Past Olympics Athletes >> Betty Cuthbert
Track and Field
- Date of birth
100m, 200m, 400m
- World records
16 (60m, 100 yds, 200m, 220 yds, 440 yds, 4x100m relay, 4x110 yds, 3x220 yds)
Olympic Games (4 medals - 4 gold)
- 100m: 1st (1956)
- 200m: 1st (1956)
- 400m: 1st (1964)
- 4x100m relay: 1st (1956)
Golden Girl's impressive return to form
As a specialist short course sprinter already with three Olympic titles under her belt from the Melbourne Games (100m, 200m and 4x100m), Australia's Betty Cuthbert opened up a whole new chapter in women's athletics by coming out of retirement to win another, final, gold medal in the longer event of the 400m in 1964.

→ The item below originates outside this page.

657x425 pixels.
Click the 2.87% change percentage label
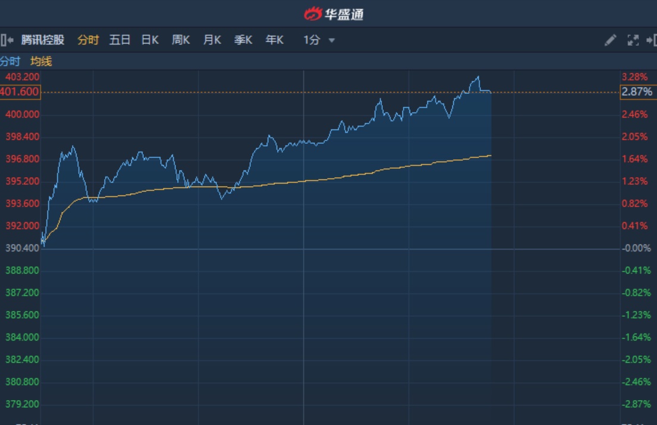637,92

Born in 1938, her career began in earnest under the watchful eye of her high school physical education teacher, June Ferguson. At 15, she already began to show promise by setting a national junior record for the 100 yards.
But in 1956, Cuthbert really came to the fore. A few weeks before the start of the Olympic Games, being held in her own country in Melbourne, the 18-year-old athlete improved the 200m world record by two hundredths of a second (23.2).
Having become favourite for the Olympic event, she did not disappoint an anticipating public by winning both short course sprint events, as well as the 4x100m relay.
First 400m champion
The "Golden Girl's" subsequent fortunes on the track proved mixed. Beaten in the Commonwealth Games in 1958, she was unable to defend her Olympic titles in Rome due to injury.
The following year she decided to call it a day and ended her career.
Then, on the advice of Ferguson, her long-time coach, she decided to make a comeback, although this time in the longest of the sprint events, newly introduced into the Olympic programme.
Eight years after Melbourne, she became the first woman to climb the podium to accept a 400m gold medal.
Having become a mother and respected coach following her second retirement, Betty Cuthbert today is faced with an altogether different challenge.
Since 1981 she has been confined to a wheelchair following the news that she had developed the incurable illness, multiple sclerosis.
However she has bravely dealt with her health worries and gains strength from her strong Christian faith.
She carried the Olympic torch at the Sydney Games in 2000 in a wheelchair at the opening ceremony.